Picture%201.pngWhen he returned to Japan, Schodt signed up for factory tours at JVC, Toshiba, Hitachi, and Fanuc. He found that each company had intense pride in their manufacturing processes and culture. The best of them had entire assembly lines formed by robots in virtually unmanned factories.

For the Japanese, robotics was not just a natural step in the evolution of the world; it was an enormous financial and emotional investment into a glorified future in which humanoid robots would eventually help humans in daily life. People were excitedly tossing around words like "robot kingdom" (ロボット王国) and watching anime like Gundam and Astro Boy with starry-eyed hope for a happy sci-tech future. "Robots are a metaphor for the relationship between technology and culture," Schodt says.

The book itself is a classic—it talks about the first Japanese robot ever (a tea-serving mechanical bot from the 17th century), scifi robots, anime robots, religion's influence on robotics, the difficulties of defining the word "robot", and the promising future of the humanoid. Schodt took most of the photographs in the books on his own, and collected the rest via all-day train rides across Japan to meet his sources. He even drew all the graphs and diagrams in the book by hand.

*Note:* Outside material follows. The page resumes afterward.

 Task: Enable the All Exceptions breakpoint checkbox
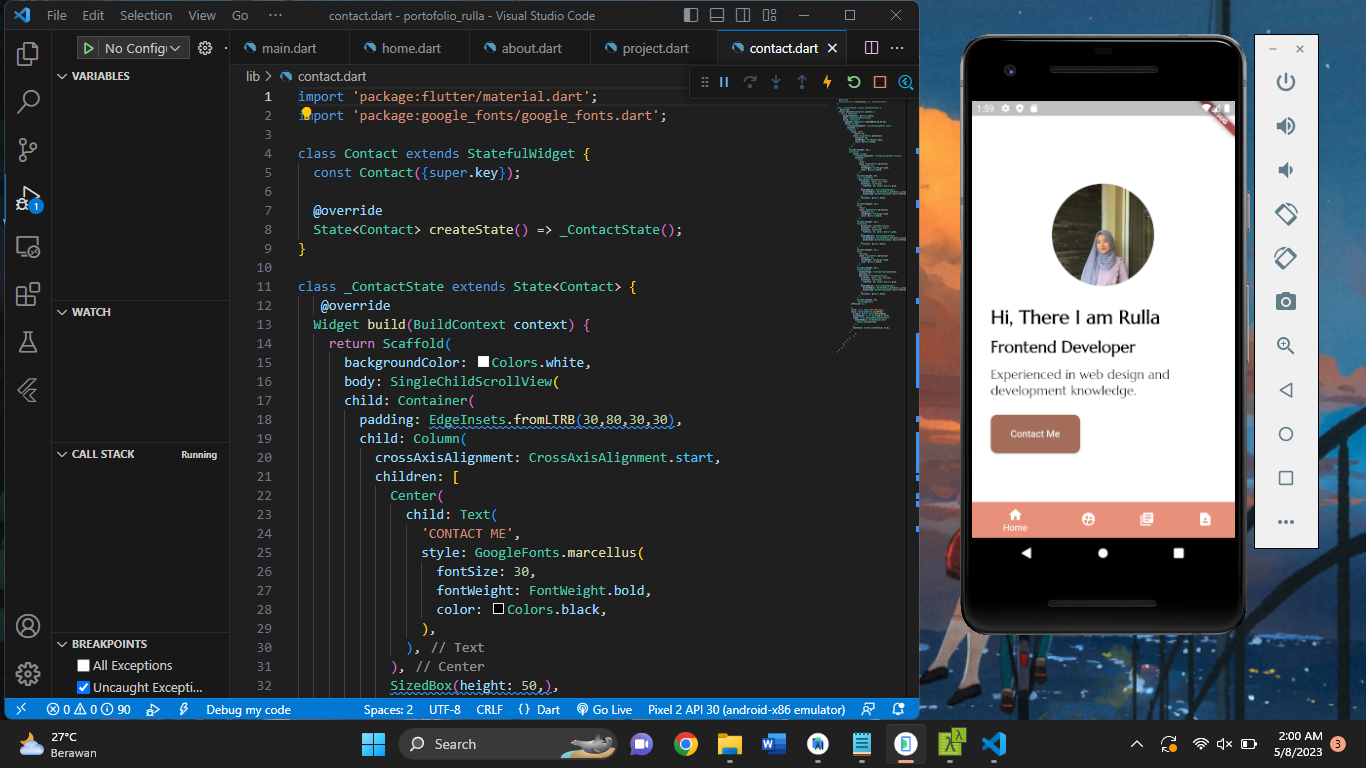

3172-1.jpgIn addition to predicting the rise of robots in Japan, Schodt also foresaw the manga craze that would hit the U.S. in the 1990s. In 1983, when he published the iconic Manga! Manga!, most Americans had never even heard of Japanese comics; today they take up entire sections of bookstores like Borders and Barnes & Noble.

We've come a long way since Robot Kingdom. Stories about new Japanese bots show up in the blogosphere every day, and we all know that Japan's headed into the next phase of full humanoid bot integration (because I told you so). But in 1988, Schodt's book was the only resource on Japanese robots that existed in the US.

If you ask the man himself, though, he'll tell you that he was just in the right place at the right time. "I haven't actually predicted anything very accurately in life," Schodt says. "All I've done is identify a couple of trends that were staring me in the face."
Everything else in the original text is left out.